>>>
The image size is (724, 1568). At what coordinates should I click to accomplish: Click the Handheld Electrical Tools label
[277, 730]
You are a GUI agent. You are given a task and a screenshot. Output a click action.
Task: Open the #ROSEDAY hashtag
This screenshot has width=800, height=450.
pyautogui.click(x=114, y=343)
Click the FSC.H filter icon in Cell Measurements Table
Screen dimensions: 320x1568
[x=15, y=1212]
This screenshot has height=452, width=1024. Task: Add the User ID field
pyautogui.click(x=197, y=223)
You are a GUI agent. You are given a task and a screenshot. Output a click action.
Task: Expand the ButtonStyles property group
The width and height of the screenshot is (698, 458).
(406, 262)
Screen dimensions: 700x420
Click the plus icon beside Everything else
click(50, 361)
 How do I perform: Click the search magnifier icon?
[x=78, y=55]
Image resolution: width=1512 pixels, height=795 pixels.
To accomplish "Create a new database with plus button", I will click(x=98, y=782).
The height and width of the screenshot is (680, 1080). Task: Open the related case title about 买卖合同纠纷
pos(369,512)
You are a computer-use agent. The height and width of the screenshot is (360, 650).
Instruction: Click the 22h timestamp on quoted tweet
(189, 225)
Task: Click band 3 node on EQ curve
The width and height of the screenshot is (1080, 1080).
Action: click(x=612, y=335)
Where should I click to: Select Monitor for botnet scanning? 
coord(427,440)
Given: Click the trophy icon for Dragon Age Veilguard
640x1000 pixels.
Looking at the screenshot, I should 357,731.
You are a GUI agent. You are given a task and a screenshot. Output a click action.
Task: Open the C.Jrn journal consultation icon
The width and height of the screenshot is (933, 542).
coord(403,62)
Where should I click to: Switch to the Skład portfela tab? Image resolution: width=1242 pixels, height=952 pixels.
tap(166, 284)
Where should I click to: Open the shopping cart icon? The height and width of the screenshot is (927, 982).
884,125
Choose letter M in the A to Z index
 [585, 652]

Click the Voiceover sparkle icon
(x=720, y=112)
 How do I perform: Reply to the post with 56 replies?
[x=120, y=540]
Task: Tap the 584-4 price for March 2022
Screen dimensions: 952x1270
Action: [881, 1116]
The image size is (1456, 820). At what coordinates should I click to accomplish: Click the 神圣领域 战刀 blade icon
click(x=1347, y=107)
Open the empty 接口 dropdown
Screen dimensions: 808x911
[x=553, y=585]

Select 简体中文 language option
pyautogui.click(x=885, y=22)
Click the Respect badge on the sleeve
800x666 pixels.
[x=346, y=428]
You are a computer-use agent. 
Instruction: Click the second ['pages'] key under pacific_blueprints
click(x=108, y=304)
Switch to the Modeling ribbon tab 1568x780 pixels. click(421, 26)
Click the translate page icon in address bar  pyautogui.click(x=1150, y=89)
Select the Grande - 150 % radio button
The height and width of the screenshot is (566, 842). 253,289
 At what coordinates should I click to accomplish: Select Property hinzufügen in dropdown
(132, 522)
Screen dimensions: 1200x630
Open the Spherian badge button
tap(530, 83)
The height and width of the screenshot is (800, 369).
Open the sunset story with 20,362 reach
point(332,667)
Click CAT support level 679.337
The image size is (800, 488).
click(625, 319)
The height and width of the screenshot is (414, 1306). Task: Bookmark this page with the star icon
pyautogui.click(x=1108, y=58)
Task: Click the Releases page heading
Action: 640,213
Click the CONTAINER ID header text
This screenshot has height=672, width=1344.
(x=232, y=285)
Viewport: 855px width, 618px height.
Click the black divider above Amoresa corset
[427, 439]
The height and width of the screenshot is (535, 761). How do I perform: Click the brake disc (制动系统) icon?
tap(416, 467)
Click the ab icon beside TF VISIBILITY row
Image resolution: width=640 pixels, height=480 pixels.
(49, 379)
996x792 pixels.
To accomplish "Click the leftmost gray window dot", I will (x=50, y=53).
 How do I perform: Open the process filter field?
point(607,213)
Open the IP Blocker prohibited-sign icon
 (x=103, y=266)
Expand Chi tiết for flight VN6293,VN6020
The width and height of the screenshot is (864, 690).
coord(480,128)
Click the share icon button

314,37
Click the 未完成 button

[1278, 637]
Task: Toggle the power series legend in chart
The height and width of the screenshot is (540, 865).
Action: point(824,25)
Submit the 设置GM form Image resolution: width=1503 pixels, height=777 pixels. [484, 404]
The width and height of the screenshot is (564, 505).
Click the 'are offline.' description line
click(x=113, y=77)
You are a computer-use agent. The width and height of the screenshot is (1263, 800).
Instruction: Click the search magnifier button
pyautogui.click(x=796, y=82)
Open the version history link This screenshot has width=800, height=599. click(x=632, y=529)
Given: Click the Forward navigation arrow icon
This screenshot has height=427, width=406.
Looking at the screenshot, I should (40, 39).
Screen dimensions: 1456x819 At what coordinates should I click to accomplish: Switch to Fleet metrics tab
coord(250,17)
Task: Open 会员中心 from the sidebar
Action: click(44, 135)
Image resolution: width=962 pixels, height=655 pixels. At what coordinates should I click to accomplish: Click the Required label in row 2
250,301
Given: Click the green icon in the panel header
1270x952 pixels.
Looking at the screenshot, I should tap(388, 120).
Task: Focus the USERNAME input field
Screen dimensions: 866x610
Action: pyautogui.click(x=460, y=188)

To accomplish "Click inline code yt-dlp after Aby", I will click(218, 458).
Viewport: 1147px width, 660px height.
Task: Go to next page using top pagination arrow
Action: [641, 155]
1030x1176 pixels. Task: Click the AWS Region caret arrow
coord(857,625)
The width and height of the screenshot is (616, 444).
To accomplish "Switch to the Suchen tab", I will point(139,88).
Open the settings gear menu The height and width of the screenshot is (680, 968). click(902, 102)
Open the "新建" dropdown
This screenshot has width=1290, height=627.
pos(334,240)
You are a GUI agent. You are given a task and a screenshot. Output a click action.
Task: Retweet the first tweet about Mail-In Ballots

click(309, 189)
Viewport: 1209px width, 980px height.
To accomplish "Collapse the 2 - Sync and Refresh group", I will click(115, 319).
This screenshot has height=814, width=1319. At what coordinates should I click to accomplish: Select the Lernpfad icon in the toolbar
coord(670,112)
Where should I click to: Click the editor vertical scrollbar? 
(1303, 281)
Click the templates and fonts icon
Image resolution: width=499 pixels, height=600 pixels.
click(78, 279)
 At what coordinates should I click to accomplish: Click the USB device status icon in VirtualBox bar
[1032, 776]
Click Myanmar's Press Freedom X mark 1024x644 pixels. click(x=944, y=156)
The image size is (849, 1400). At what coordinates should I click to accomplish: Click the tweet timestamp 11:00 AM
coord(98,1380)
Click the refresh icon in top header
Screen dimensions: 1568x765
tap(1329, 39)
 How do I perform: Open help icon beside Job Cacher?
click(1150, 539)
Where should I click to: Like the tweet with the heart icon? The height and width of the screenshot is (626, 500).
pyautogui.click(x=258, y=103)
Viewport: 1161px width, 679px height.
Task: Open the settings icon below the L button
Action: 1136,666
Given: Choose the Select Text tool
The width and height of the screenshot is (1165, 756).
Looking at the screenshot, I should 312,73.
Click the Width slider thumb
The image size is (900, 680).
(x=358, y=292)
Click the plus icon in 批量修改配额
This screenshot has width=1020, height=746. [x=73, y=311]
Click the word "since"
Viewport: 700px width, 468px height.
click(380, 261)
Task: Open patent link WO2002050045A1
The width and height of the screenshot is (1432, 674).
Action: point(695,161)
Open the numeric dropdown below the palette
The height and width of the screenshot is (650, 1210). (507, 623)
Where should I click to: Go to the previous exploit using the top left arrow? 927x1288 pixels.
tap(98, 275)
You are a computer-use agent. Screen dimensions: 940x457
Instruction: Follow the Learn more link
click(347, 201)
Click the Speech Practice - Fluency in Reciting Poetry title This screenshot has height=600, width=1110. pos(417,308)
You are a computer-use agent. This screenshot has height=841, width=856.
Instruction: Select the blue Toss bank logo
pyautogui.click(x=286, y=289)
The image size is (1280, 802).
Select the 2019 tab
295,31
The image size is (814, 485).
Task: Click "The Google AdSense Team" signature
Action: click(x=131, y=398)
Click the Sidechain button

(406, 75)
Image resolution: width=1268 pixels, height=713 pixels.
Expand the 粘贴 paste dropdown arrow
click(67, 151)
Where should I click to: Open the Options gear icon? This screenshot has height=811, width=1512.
<<<
* _Problem details_
Take every line of the material that contains the word "group", and copy it.

* _Task output_
Task: Expand the ButtonStyles property group
To accomplish "Collapse the 2 - Sync and Refresh group", I will click(115, 319).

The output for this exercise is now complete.